What you are talking about is a high impedance path backwards through the offline camera's power supply circuitry.
say it's a 100k impedance - is that reasonable? there'll surely be a resistor network across the output to monitor the feedback voltage. then with 10 cameras connected but not powered off, that would be like a 10k resistor in the circuit which you weren't expecting to be there - wouldn't that kind of value be significant?
I've seen exactly this happen, not with the camera battery terminal / not depending on the camera power supply impedance, but I do have multiple triggers, deriving a 5v signal from the usb output of multiple raspberry pis, and any pi's that are connected but not turned on cause this issue, so I wanted to raise this.
My suggestion here is "try it and see" - you are not going to break anything.
agreed
Regardless, none of the cameras are going to trigger just because they power on - unless maybe you are autostarting their multicam script.

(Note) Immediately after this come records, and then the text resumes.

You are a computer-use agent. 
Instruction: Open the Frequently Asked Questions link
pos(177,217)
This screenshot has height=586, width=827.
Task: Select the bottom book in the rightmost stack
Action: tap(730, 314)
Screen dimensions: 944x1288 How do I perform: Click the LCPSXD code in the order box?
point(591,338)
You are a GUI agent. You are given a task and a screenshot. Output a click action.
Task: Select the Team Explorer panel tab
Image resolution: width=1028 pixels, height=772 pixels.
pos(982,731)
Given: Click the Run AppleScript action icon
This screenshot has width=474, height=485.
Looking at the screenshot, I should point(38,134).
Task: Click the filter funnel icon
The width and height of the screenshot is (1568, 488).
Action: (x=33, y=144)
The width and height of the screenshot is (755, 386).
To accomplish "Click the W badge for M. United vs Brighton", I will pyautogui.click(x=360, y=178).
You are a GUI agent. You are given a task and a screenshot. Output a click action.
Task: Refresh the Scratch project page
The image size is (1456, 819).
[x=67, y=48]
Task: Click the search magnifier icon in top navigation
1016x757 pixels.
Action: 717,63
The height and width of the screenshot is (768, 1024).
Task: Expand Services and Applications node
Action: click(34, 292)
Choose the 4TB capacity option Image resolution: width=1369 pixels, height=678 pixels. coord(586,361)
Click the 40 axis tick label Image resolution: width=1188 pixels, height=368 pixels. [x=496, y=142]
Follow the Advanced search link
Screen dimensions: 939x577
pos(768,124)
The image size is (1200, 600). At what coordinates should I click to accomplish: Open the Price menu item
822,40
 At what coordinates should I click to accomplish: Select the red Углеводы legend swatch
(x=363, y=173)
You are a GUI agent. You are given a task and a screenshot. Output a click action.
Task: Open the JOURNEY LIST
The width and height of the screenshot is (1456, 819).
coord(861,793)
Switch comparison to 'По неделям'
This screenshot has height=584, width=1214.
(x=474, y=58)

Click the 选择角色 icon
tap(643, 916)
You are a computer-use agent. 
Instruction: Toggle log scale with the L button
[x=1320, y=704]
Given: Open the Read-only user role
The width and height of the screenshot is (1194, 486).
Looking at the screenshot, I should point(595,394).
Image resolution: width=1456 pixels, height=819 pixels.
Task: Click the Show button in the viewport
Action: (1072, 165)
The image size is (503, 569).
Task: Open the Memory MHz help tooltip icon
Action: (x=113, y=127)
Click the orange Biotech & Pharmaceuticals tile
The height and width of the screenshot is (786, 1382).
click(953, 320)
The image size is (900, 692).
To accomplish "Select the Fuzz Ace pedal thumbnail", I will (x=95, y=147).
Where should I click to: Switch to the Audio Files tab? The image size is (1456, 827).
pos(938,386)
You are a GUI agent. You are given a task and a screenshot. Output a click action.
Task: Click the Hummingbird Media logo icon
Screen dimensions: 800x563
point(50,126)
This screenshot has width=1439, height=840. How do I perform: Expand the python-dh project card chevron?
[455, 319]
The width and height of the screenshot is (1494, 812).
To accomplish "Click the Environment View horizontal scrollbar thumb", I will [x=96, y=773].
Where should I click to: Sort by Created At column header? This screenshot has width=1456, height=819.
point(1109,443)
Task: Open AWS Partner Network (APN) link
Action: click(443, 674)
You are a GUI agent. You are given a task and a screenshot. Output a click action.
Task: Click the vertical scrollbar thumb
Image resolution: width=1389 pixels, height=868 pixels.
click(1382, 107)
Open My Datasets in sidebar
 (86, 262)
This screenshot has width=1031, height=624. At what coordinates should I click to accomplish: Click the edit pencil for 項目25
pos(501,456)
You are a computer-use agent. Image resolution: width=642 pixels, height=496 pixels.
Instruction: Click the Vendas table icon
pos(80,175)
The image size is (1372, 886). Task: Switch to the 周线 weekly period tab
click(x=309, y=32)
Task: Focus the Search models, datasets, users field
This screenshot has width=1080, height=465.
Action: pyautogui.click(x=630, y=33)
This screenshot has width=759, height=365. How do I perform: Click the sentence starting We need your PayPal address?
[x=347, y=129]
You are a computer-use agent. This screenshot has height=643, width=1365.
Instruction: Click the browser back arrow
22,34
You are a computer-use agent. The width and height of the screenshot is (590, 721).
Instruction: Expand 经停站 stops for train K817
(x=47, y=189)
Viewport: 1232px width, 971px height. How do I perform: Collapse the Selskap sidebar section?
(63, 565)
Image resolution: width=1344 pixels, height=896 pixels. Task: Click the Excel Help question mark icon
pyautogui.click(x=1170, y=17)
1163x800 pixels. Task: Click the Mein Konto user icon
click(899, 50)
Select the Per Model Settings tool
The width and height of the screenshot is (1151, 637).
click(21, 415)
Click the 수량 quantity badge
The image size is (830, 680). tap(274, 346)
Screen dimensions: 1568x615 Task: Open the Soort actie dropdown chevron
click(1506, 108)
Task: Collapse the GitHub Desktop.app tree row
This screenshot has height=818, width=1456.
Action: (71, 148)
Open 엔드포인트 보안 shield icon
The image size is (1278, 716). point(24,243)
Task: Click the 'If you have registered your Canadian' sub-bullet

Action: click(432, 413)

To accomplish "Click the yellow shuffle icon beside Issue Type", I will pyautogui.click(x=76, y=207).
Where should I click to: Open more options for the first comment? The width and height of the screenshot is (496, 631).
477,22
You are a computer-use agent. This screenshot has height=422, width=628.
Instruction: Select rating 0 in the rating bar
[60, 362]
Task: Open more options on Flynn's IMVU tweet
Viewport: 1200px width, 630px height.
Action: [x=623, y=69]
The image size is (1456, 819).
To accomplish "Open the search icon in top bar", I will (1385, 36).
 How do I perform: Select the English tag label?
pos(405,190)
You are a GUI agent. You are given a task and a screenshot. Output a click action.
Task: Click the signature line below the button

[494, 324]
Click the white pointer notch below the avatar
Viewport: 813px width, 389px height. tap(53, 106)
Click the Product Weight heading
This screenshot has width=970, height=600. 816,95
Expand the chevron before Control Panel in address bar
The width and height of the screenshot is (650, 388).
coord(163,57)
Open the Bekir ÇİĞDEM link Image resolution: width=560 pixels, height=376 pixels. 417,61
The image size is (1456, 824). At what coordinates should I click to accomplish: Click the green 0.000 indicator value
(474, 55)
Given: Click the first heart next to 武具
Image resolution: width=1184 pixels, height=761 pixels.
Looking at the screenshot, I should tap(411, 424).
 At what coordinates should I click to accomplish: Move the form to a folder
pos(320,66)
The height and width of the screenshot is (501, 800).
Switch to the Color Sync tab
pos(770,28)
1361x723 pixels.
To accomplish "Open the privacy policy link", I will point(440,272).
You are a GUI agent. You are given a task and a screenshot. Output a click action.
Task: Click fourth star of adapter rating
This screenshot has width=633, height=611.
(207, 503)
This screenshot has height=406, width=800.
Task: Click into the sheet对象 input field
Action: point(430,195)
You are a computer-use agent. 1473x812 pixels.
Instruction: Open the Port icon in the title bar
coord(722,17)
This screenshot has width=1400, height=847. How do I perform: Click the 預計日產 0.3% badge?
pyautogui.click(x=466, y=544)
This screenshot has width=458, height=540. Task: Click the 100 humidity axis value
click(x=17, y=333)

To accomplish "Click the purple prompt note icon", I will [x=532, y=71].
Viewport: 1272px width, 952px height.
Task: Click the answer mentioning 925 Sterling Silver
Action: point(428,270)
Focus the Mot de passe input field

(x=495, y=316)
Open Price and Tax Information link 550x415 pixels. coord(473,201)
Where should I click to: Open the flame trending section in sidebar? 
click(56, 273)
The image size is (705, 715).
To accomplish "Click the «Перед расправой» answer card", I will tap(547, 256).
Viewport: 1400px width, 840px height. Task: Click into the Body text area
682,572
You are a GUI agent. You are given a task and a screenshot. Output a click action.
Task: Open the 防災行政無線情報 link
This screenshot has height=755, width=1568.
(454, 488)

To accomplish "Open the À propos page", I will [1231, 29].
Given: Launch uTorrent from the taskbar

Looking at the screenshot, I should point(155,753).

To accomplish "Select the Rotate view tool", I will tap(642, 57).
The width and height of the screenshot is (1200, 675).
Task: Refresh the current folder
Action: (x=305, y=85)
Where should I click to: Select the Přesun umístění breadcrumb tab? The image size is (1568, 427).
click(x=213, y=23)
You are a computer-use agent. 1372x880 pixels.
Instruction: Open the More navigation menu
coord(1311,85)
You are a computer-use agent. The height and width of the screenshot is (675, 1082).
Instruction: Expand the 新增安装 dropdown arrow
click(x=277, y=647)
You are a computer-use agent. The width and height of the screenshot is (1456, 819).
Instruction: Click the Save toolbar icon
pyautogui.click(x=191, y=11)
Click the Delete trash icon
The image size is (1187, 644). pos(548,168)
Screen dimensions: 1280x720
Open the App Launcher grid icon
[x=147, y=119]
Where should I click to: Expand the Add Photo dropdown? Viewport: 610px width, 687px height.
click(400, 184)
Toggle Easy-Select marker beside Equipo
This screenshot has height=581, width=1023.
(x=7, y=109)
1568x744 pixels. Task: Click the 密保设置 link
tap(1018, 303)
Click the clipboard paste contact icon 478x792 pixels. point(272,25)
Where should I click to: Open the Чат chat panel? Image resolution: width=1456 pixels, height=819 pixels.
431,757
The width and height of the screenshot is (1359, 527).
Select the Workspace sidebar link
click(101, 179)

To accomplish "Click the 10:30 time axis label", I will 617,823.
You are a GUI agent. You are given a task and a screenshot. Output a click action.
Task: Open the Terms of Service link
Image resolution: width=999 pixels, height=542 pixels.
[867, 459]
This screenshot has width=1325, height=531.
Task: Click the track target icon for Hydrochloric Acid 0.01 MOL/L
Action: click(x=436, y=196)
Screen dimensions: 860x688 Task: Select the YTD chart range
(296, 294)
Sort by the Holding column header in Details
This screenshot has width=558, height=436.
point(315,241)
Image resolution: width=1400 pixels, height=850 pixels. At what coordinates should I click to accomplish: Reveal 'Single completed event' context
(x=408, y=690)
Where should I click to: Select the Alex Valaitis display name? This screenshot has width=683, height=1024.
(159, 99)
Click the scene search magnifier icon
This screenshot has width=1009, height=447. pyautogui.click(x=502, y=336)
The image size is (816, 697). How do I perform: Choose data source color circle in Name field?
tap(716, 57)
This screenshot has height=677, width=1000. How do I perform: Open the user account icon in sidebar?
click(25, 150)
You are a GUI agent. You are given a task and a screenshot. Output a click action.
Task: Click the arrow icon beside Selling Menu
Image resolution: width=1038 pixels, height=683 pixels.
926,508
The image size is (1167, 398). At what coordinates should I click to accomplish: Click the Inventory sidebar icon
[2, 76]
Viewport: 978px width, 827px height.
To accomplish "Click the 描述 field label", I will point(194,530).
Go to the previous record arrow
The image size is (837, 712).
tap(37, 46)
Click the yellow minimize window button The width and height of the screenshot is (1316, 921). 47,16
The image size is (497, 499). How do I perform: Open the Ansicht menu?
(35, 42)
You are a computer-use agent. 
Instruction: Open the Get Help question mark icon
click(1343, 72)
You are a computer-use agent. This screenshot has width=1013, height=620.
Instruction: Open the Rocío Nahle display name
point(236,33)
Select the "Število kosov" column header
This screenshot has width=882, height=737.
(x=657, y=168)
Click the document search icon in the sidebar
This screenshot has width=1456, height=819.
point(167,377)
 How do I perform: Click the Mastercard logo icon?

my thinking is, if the camera is set to monitor the battery terminal, then the 1st camera powered on will see a low signal on the battery terminal and so it will shoot, _if_ the mooted impedance and number of connected cameras does indeed cause a problem, of course. This would not need a script to be running for this to happen, if the menu setting is there?
But even then, so what? One extra shot on your SD card that will just be ignored.
from my experience with multicam setups, the ideal, by far, is that the 1st pic across all the cameras is the same generation, the 9th pic is the same generation, and so on and anything else is potentially a major pain. I have almost 80 cameras now, i did a session of about 70 pictures, so we're talking over 5000 pictures to be sorted, I would definitely try to avoid anomalous photos as much as I can. Of course, other setups won't be so extreme, at the beginning anyway.